Published:Thursday | February 8, 2018 | 12:00 AMMcPherse Thompson

There will be no disruption to the trade arrangements between Jamaica and other members of CARIFORUM as a result of the impending separation of Britain from the European Union, High Commissioner to Jamaica Asif Ahmad has assured.

But Ahmad said his ambition goes beyond that, explaining why the relationship will be different post-Brexit.

He said that since Jamaica became politically independent in 1962, the United Kingdom has reduced its commercial interaction with its former colony rather than expanding it.

The High Commissioner said when Jamaica gained independence the United Kingdom probably had as close to 100 per cent of the market share in Jamaican commerce, but now with Jamaica’s imports of more than US$1.4 billion per annum Britain is selling only US$80 million worth of goods to Jamaica.

“We have simply fallen off the radar and our mission really is to redress that and I think in many respects Brexit will be an opportunity that will become apparent,” he said while speaking at a Leaders-to-Leaders forum at the Jamaica Pegasus Hotel, New Kingston on Wednesday.

Ahmad said he believe the relationship will be different post-Brexit because “I do not have to think what other members of the EU think about our relationship with Jamaica. We can strike our own bilateral deal or a regional one. You can decide with us whether you want these terms or not. But the guarantee we are giving is that the economic partnership agreement and the Cotonou (agreement) and its featured iterations we start with that in the bag. We will not be any worse off than where we are right now.”

Outlining some of the opportunities Jamaica has in terms of trade with the United Kingdom, the High Commissioner recalled that Britain argued fervently for the original banana regime “because we wanted to protect Jamaica. It hasn’t helped. Jamaica’s exports of bananas to the UK is negligible and in many respects …it has stopped exporting altogether. There is no reason why it shouldn’t.”

Alluding to other products which can be exported to the United Kingdom, Ahmad said “I say this without fear of contradiction – and many of my Jamaican friends have heard me say this – I have not tasted better avocados anywhere else on this planet, but we don’t have Jamaican avocados in the UK.”

He went on: “The instructions I have given to my resident chef is that all my fruits and vegetables have to be sourced from Coronation Market (in Kingston) even if it’s inconvenient. It’s really simple. It’s just good stuff. And it’s fresh.”

Other opportunities also present themselves in export of other agricultural products.
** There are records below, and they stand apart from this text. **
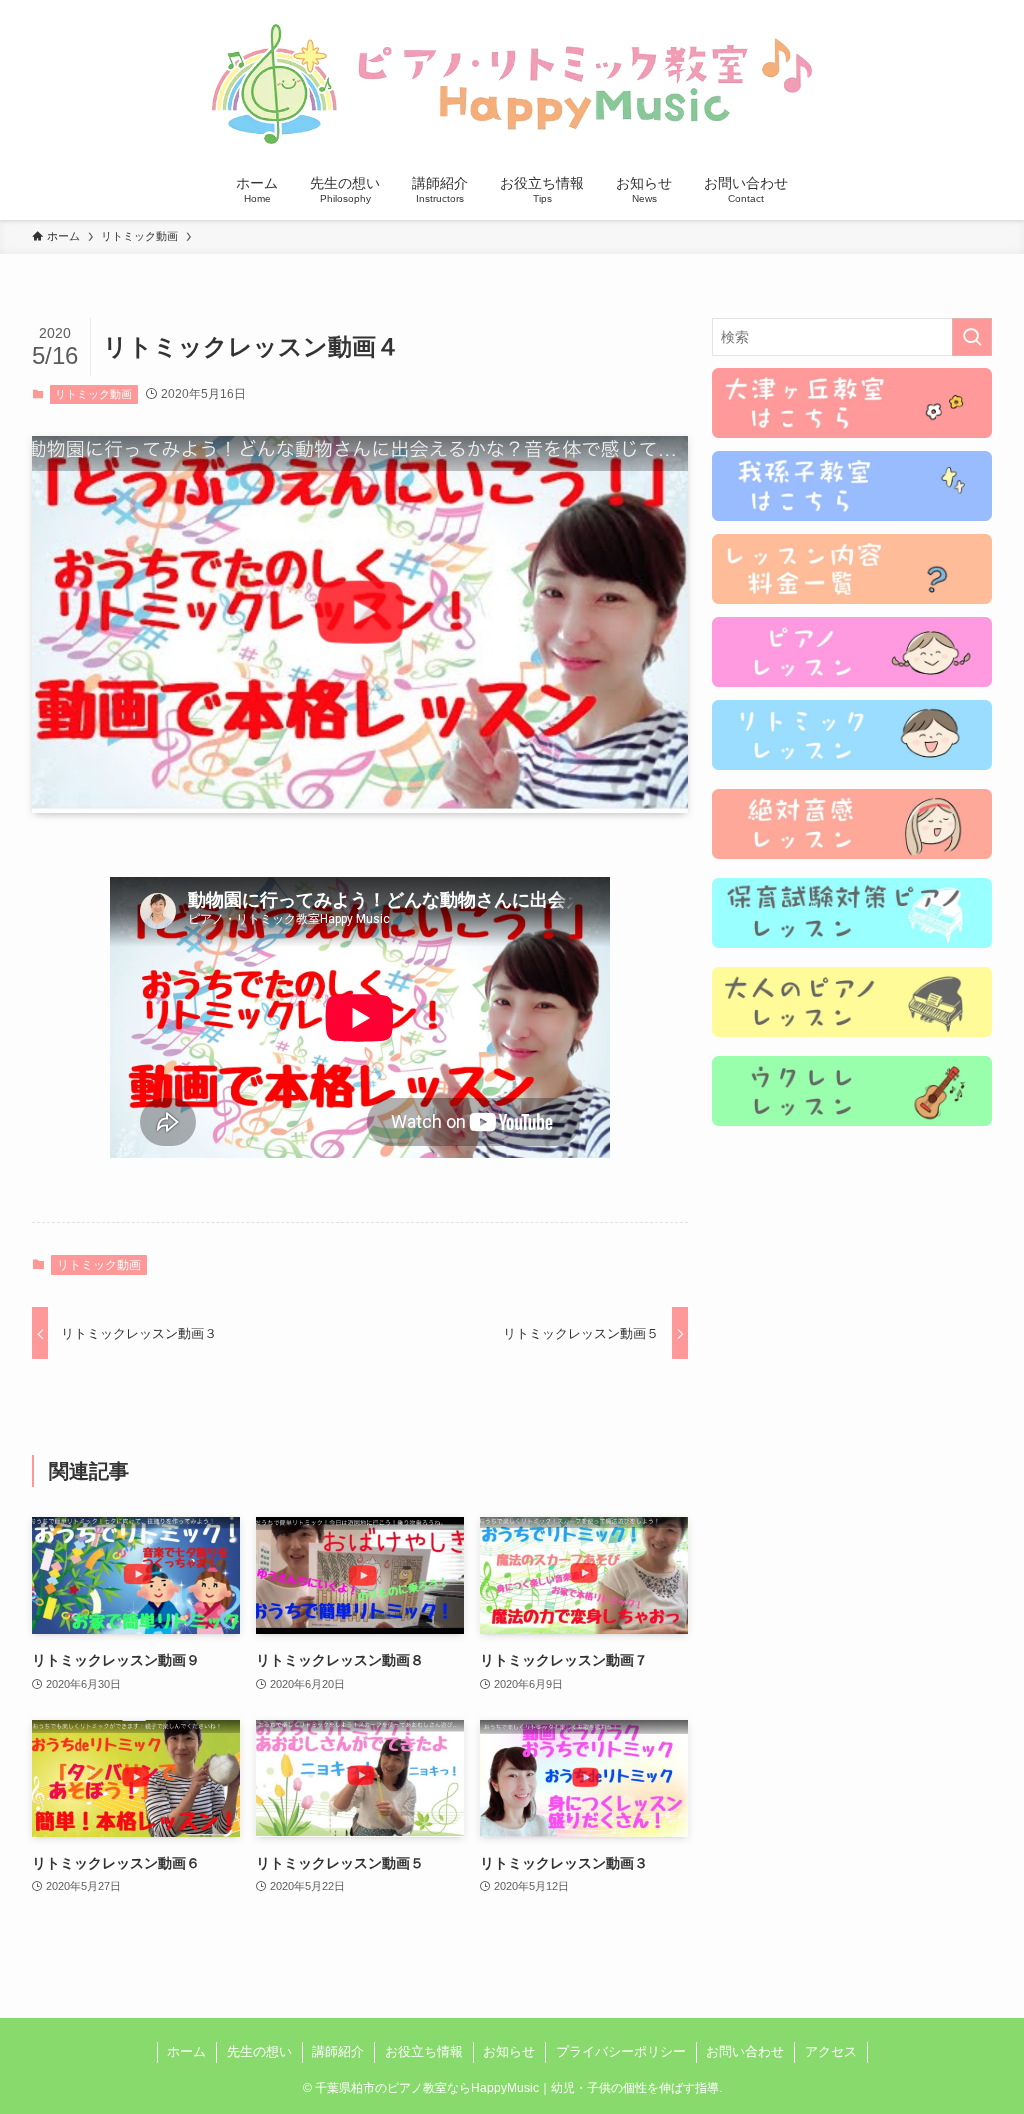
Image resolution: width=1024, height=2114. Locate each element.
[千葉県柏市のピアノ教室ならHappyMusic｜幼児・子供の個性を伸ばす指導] (512, 84)
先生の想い (259, 2051)
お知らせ (509, 2051)
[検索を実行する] (972, 337)
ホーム (186, 2051)
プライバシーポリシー (621, 2051)
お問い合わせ (745, 2051)
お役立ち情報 (424, 2051)
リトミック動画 (93, 394)
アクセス (831, 2051)
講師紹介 (338, 2051)
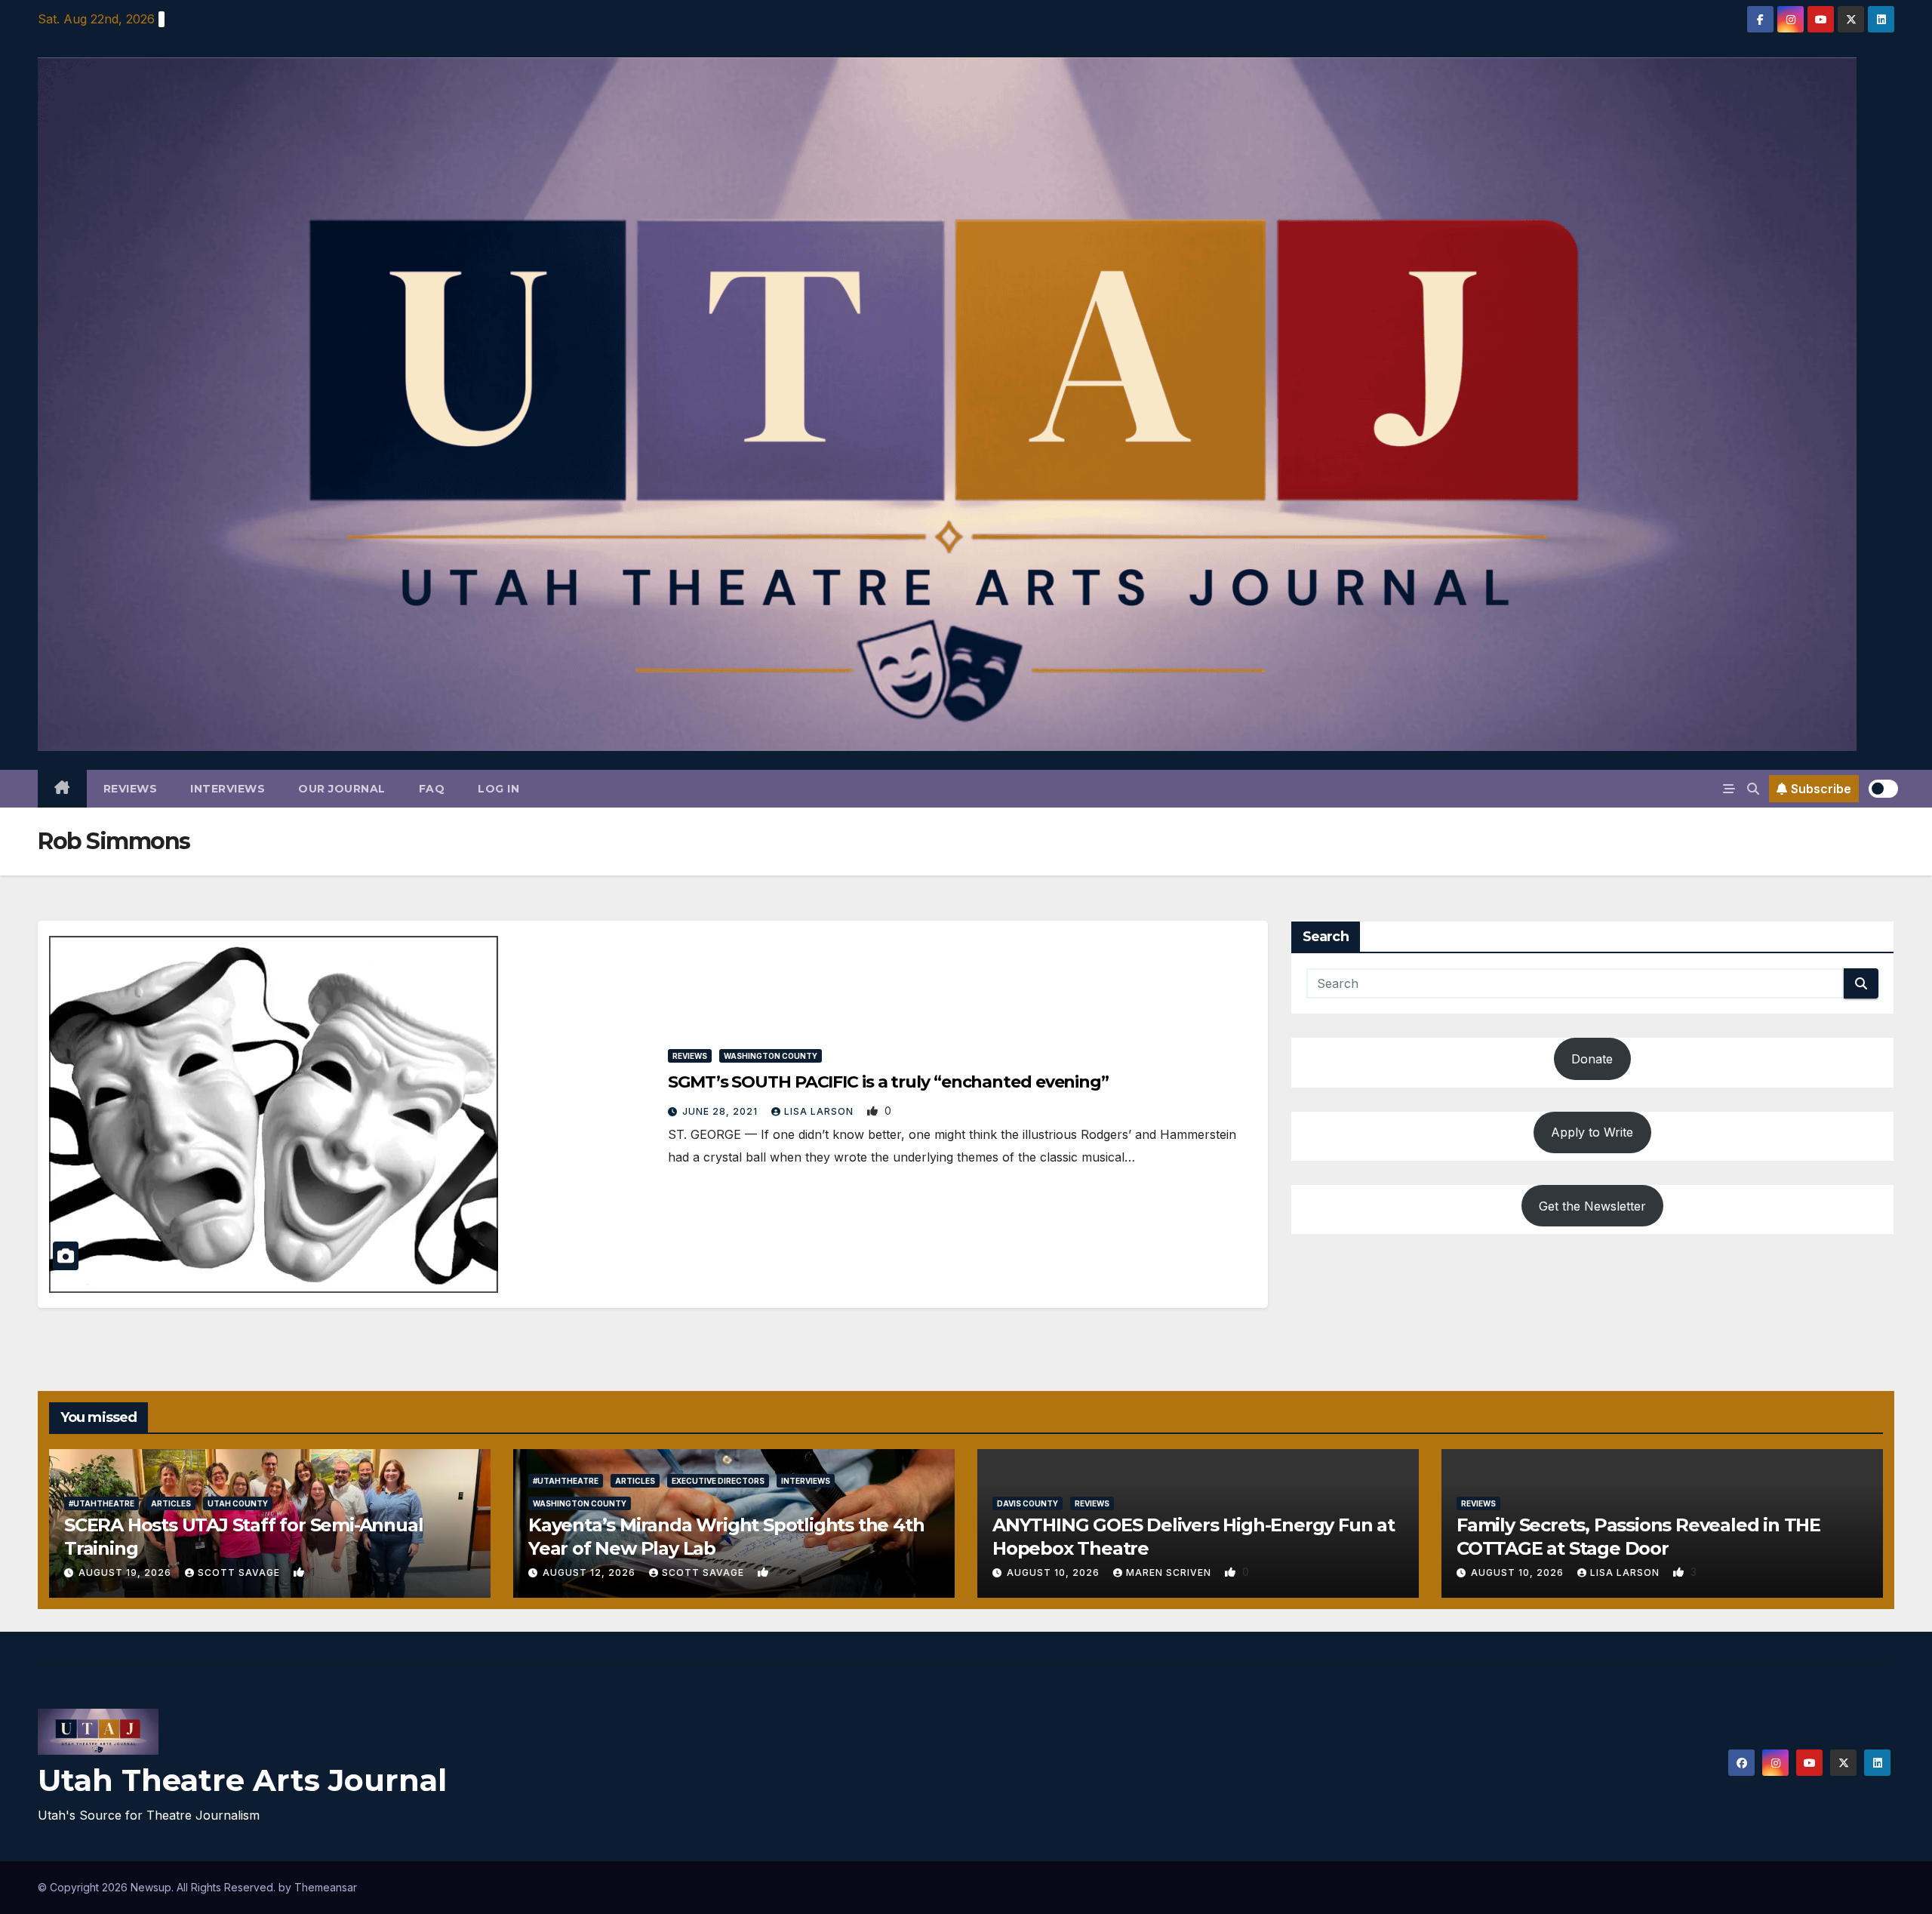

“I serve as ambassador to Thailand where the time from farm to market, priced, labeled and ready to go is 48 hours. Fresh from the fields, on the supermarket shelves, ready to be consumed. Which means you can take your product to near ripeness instead of going through the process of artificial ripening,” Ahmad said.

“But in between many of them have gone into food in the value added sector. And there is no reason why Jamaica can’t do that because there is demand for it. In the UK people are buying products that are labeled Jamaica style when it doesn’t come from here. There are products that are completely fictitiously labeled that they are sourced from Jamaica  when they are not,” he said.

There are also opportunities in financial services, said the High Commissioner. He said that while some of Jamaica’s financial institutions have a presence in Britain through representative offices, he gave an open invitation to any of those institutions to set up full subsidiaries there.

“And as we do that, (we can) start to address the problem that financial institutions in Jamaica are facing of being taken out of the marketplace through what is called derisking. We don’t want to derisk Jamaica of the UK. We are partners of the financial system and we welcome you there,” he said.